Coctorius nickte gequält. »Ein weiteres Mal zur Sünde verleitet zu werden, würde ich nicht ertragen. Ich erbitte Eure Hilfe. Man sagt, Ihr habet die Gabe …«
Endlich erkannte ich, wie ich ihm helfen konnte. Ich erhob mich und versprach: »Heute Abend, wenn der Nachtwächter zum letzten Schlage anhebt, werde ich bei Euch klopfen, damit wir uns gemeinsam zum Haus der Bramschen begeben. Habt Weihwasser dabei und am besten noch die Heilige Schrift!«
Und so verabschiedeten wir uns, um uns spät am Abend wiederzutreffen.
Als ich am Pfarrhaus anklopfte, öffnete mir Pfarrer Coctorius sofort die Tür, als habe er mich bereits sehnlich erwartet.
Ich nickte entschlossen. »Dann lasst uns gehen. Habt Ihr Bibel und Weihwasser dabei?«
»Wie Ihr mir aufgetragen. Und außerdem noch das Kreuz des Herrn.« Er wies auf die Brust, an der ein großes Holzkreuz hing.
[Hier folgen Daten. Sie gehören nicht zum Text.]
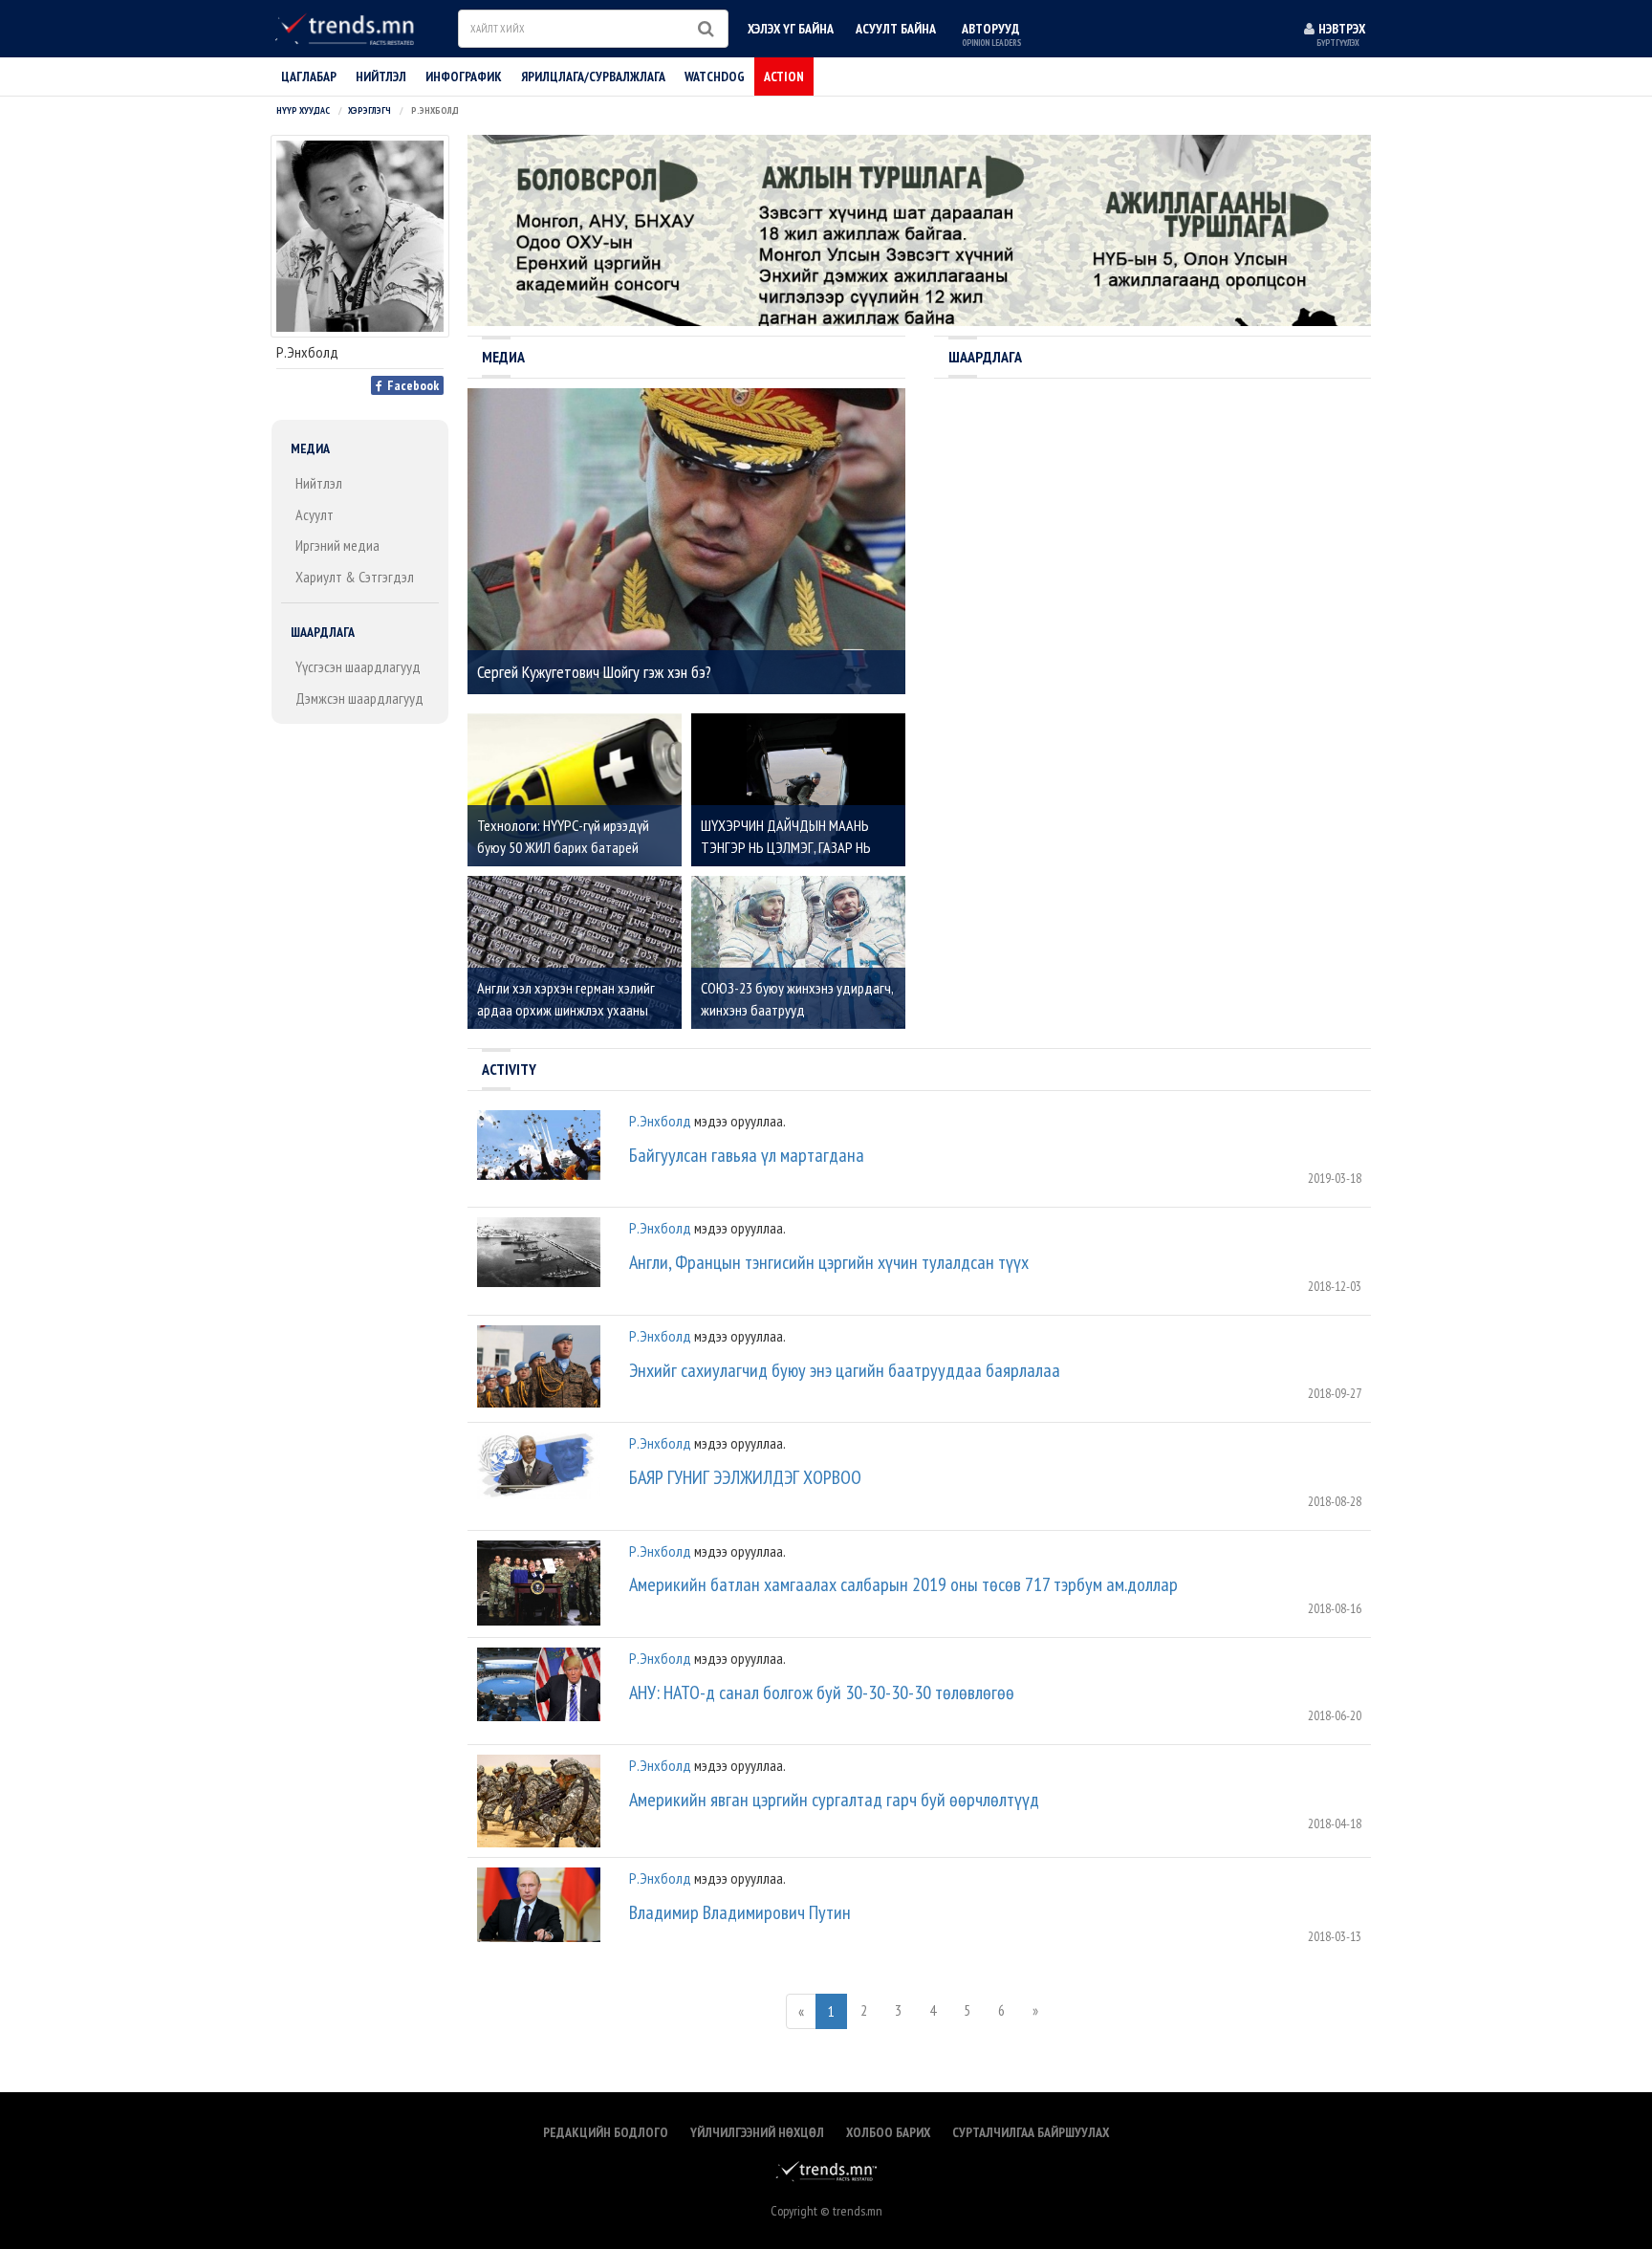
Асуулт (314, 514)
Ich ließ ihn vorangehen. Die Gassen waren menschenleer. Der bleiche Mond allein spendete uns etwas Licht. Sicherlich würde sich mancher Bürger wundern, wenn er uns aus dem Fenster heraus erspähte. Der Kirchenmann und die Inquisitorin, die zwielichtigen Gestalten gleich in der Dunkelheit umhergingen.
Jedoch schlichen wir nicht wie Diebe, wir gingen aufrecht und waren uns unserer heiligen Mission sehr wohl bewusst.
Das Haus der Bramschen lag am Ende einer schmalen Gasse, in der die Ärmeren zu Hause waren. Mehr noch als in den anderen Gassen und Straßen stank es nach Unrat und Fäkalien. In einem Abfallhaufen neben dem Eingang tummelten sich ausgehungerte Ratten. Quiekend rannten sie davon, als wir uns näherten.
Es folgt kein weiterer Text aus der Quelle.